Pubblicato il 12/03/2020 ore 13:37

ALT - DOGANA Vietato muoversi in auto da un Comune all'altro, vietato pure attraversare la frontiera. A meno che tu non dimostri la necessità reale, e soprattutto non dai prova del tuo stato di salute. Solo la Francia lascia aperto il corridoio. Per ora. Italia epicentro europeo della diffusione del Coronavirus, le nazioni limitrofe (sempre più coinvolte nella conta degli infetti, dei ricoveri e delle vittime) corrono ai ripari. Abbandonare i confini nazionali è oggi come oggi una chimera: salvo motivi di lavoro improrogabili (con tanto di autocertificazione ed autorizzazione della ditta) ed escludendo i professionisti del trasporto merci, viaggiare in auto all'estero è un'idea da mettere da parte in modo categorico, almeno momentaneamente. Slovenia, Austria, Svizzera, Francia, più gli altri Paesi raggiungibili via mare: di seguito, esaminiamo un caso alla volta.

FRONTIERA ITALIA-AUSTRIA

Vienna la prima a optare per la chiusura dei confini col nostro Paese: Passo del Brennero, Tarvisio, ma anche Passo Resia e Sillian/Prato Drava. Attraversamento consentito solo in caso di necessità, e soprattutto di certificato medico (in italiano, tedesco o inglese) che dimostri la negatività al tampone relativo a Covid-19 rilasciato entro 4 giorni dalla data del viaggio. Agli austriaci di ritorno in patria dall'Italia, imposta invece la quarantena di 14 giorni.   

Coronavirus, Austria chiude la frontiera con l'Italia

FRONTIERA ITALIA-SLOVENIA

Anche il Governo di Lubiana interrompe le vie di comunicazione con l'Italia, stabilendo come l'ingresso in Slovenia sia autorizzato, pure in questo caso, solo dietro esibizione di certificato medico (rilasciato nei 3 giorni antecedenti alla richiesta di passaggio) che attesti la negatività al Covid-19. Più mite il comportamento nei confronti dei cittadini sloveni, ai quali le guardie di frontiera chiedono esclusivamente documento d'identità o permesso di soggiorno. 

Chiusa anche la frontiera tra Italia e Slovenia

FRONTIERA ITALIA-SVIZZERA

Transito libero esclusivamente per i lavoratori transfrontalieri in possesso di permesso ''G''. Da tutti gli altri automobilisti che raggiungono il confine con la Svizzera, le autorità esigono un documento che dimostri le proprie urgenti necessità di lavoro o di altra natura.

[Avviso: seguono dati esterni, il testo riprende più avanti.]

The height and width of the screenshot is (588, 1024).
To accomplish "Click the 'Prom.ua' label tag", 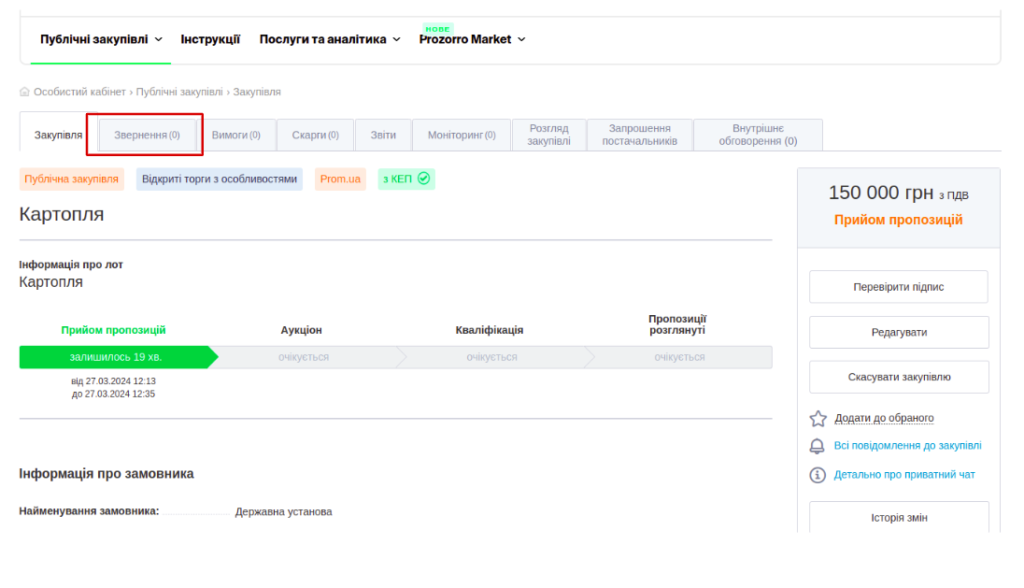I will point(340,179).
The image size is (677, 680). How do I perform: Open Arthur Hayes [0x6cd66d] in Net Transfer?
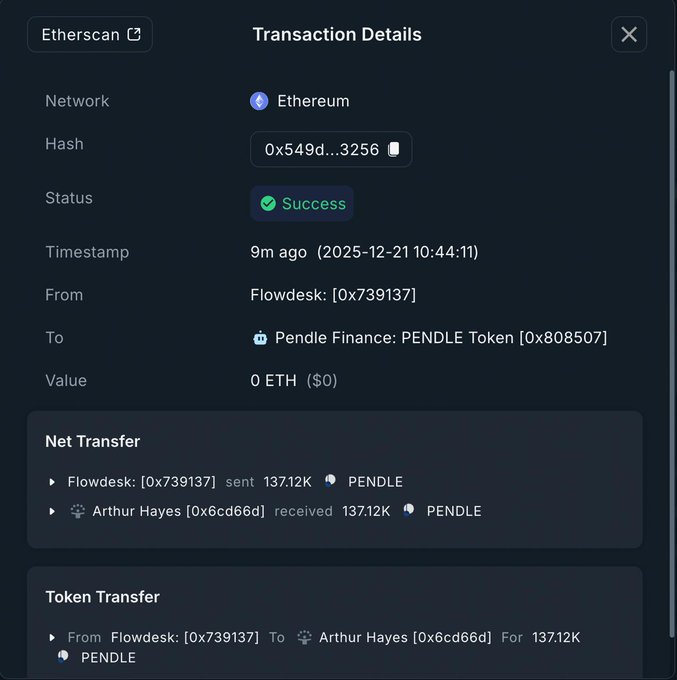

In caso contrario, si è invitati a fare dietrofront. Per concentrare i flussi, il Paese ha in ogni caso chiuso la frontiera in nove valichi minori. Rispettivamente quelli di Pedrinate, Ponte Faloppia, Novazzano Marcetto, San Pietro di Stabio, Ligornetto Cantinetta, Arzo, Ponte Cremenago, Cassinone-Palone, Indemin. Per gli svizzeri di rientro nella Confederazioni Elvetica è sufficiente un documento di identità che provi il diritto di cittadinanza. 

Ingresso in Svizzera libero solo per transfrontalieri

FRONTIERA ITALIA-FRANCIA

A giovedì 12 marzo, i collegamenti con la Francia sono gli unici tra quelli terrestri ad essere esenti da specifici controlli di sicurezza. D'altra parte lo stesso Emmanuel Macron, in riferimento alla decisioni di Austria e Slovenia di chiudere le frontiere con l'Italia, parlò i giorni scorsi di scelta sbagliata. Regolarmente aperti, quindi, il confine di Ventimiglia, il Traforo del Monte Bianco e il Traforo del Frejus.

Confine Italia-Francia, transito libero

COLLEGAMENTI CON ALBANIA E ALTRI PAESI

Interrotti, su pressione del Governo di Tirana, le comunicazioni via mare tra Italia e Albania. Per i passeggeri dei traghetti, rotte marittime cancellate anche da e verso Malta, Croazia, Spagna e Marocco. Non è un buon momento per uscire di casa, lo è ancora di meno per uscire dal nostro Paese.